=== Stated task 1 ===
From the basketball possessions text, write out the passage starting with "In Stats 102, the" and going on through "Turnovers + 0.4 * FTA.".
=== Stated task 2 ===
Resume the basketball possessions text and extend it past its last sentence.

=== Text block ===
Stats 104: Possessions
Been a while since the last of this stats series, but back at it. Up next is a super fundamental concept that I'm sure many of you are familiar with already- possessions. I'll toss it up here for two reasons: (a) completeness' sake and (b) to wrap up all the different per-possession statistics before we move on to more all-encompassing stats
The concept of a possession was alluded to in both Stats 101 and Stats 102. This post will probably be like 5 sentences long, but if you understand this, you understand a ton of "advanced" stats by default.
In Stats 102, the concept of a "possession" was defined- a possession ends or begins when the ball switches teams. So a possession can only end in a defensive rebound, a turnover, or made free throw. A missed shot does not inherently end a possession, because the other team still needs to get the defensive rebound.
Put mathematically: Possessions = FGA - Off. Rebounds + Turnovers + 0.4 * FTA.
The overall goal is that we stop referring to "per game" statistics, and replace them with "per possession" statistics.

=== Collected material ===
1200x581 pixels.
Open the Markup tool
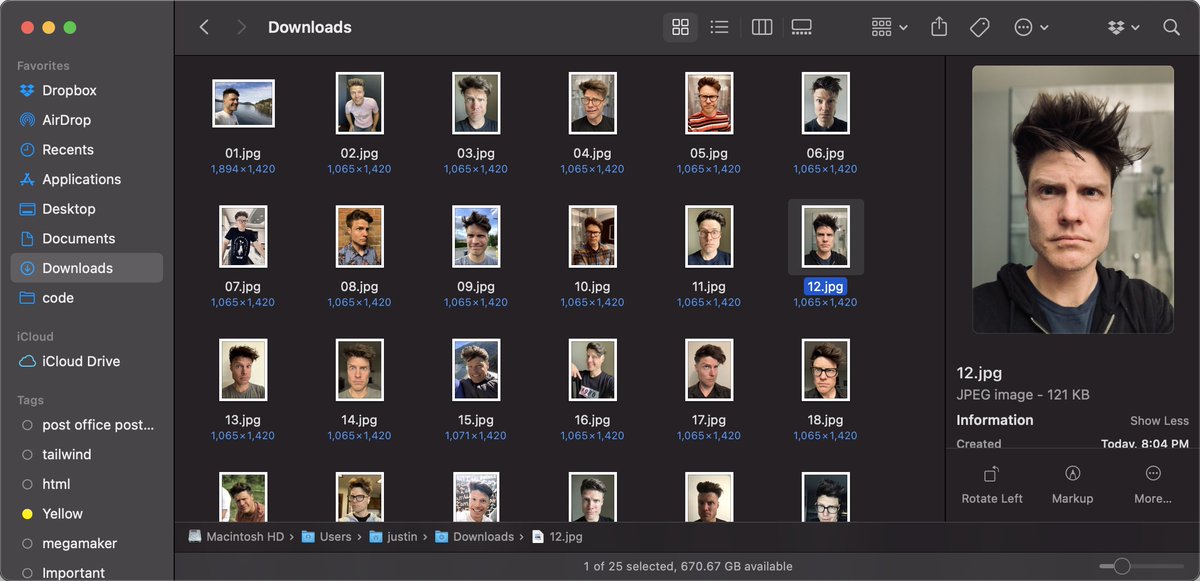(1072, 474)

=== Task output 1 ===
In Stats 102, the concept of a "possession" was defined- a possession ends or begins when the ball switches teams. So a possession can only end in a defensive rebound, a turnover, or made free throw. A missed shot does not inherently end a possession, because the other team still needs to get the defensive rebound.
Put mathematically: Possessions = FGA - Off. Rebounds + Turnovers + 0.4 * FTA.

=== Task output 2 ===
There are many different ways to explain why this replacement is important. Here's the way I understand it best: all games are not created equal. One game you might have 100 opportunities to score (ie, a 100 possession game), and another game, you might have 60 opportunities to score. Per game stats treat these two games exactly the same. By definition, possessions are an "equal" stat. They may not all last the same amount of time (ie, the Suns' 7 seconds or less offense vs. the Spurs half-court), but teams choose how long they want their possessions to last. A team's coach may decide to rifle through his given possessions while his opponent may try to slow down his possessions in the same game. At the end, they will have played the same amount of possessions, even though they played them in their respective desired styles.
It's really straightforward, but it's at the basis of most rate stats. Turnover rate is turnovers per 100 possessions. Assist rate is assists per 100 possessions. Offensive Efficiency is simply points scored per 100 possessions. Defensive Efficiency is points allowed per 100 possessions. And so on.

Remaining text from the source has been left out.